NMFIND provides you, the user of the NMFIND script, with emergency mode processing for a simple reason. As the coder of NMFIND in your automation, you have no control over the methods that are used to notify the person you need to reach, and many methods can take a long time to complete.
For example, the LongVoice method, which invokes NMVOICE and tells it to try to call the person 20 times at intervals of 5 minutes and let the phone ring 10 times on each try, can take over 100 minutes to complete before returning control to NMFIND. Thus, even if there were other methods to be tried after the LongVoice method, they are not attempted for over 100 minutes. This is unacceptable when you need a response in a short amount of time.
Emergency mode processing circumvents this problem by providing you with a way to specify the amount of time each method can hold up the process of getting notification to someone who can handle the problem for which you invoked NMFIND. Emergency mode processing (using the EMERGENCYWAIT and FAILUREREXX operands) also gives you a way to specify the maximum amount of time you want to wait before attempting some other means (besides NMFIND) of obtaining a solution to a problem.

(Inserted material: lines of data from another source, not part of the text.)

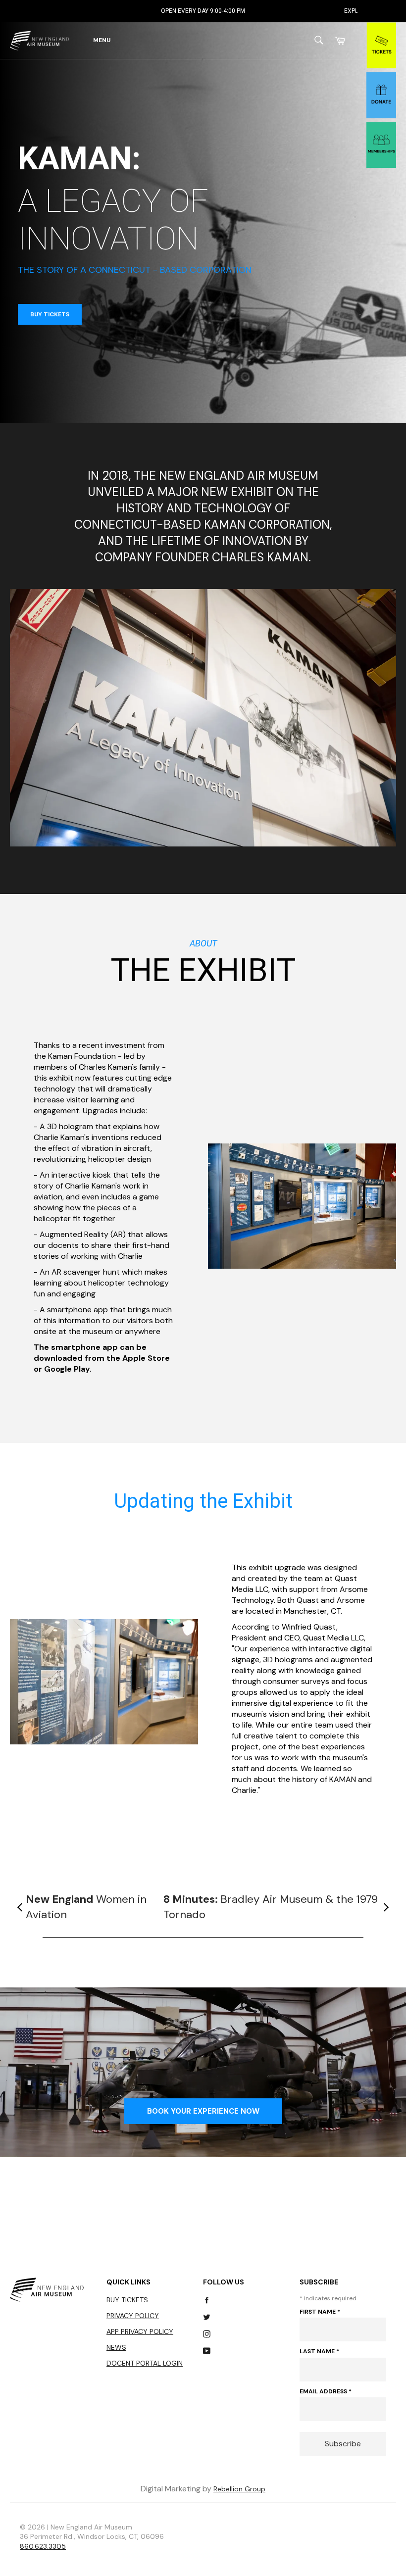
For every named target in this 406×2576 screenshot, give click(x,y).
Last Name (319, 2351)
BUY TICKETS (49, 314)
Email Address (326, 2391)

When you specify EMERGENCYINTVL(n), NMFIND always starts new actions approximately n seconds apart. Even if all prior actions have completed so that none are running, NMFIND waits for the time interval to expire before starting a new action. NMFIND starts actions asynchronously on Windows by issuing the START command. Thus, each action runs as a separate process, using far more system resources than running all the actions synchronously inside a single process. Therefore, use this feature sparingly.
Before starting a new action, NMFIND checks all prior actions to see whether the request has been satisfied. If the contact had the "perform all active methods" flag set to OFF, the success of a single action satisfies the request. If the contact had the "perform all active methods" flag set to ON, all the actions that belong to the contact have to succeed before the request is satisfied. After the request is satisfied, NMFIND does not submit any new actions.
Because NMFIND submits new actions without regard to the completion of prior actions, NMFIND can end up with several actions running simultaneously. Therefore, NMFIND's normal behavior of quitting after the first successful action completes is somewhat modified. After an action completes successfully, new actions are not submitted, but actions that are already running are allowed to complete normally.
If NMFIND is only telling asynchronously (no ASK operand was specified), the first time NMFIND succeeds in telling the message, it considers the NMFIND request to be complete. When NMFIND considers the request complete, it stops starting new actions, but actions that it has already started continue to run and may eventually succeed in telling the message to the person who was supposed to be notified. Thus, more than one person can receive the message. In the synchronous case, only one person receives the message.
If a question is being asked asynchronously, the first answer received from someone is considered to be the answer to the question (even if that person was not the first person that NMFIND attempted to notify). After the question is answered, no new actions are started, but actions that were previously started continue to run. If another action subsequently succeeds in reaching someone, then that person hears the TELL message, the ASK question and answers, and the answer that was chosen, but NMFIND does not allow the person to answer the question.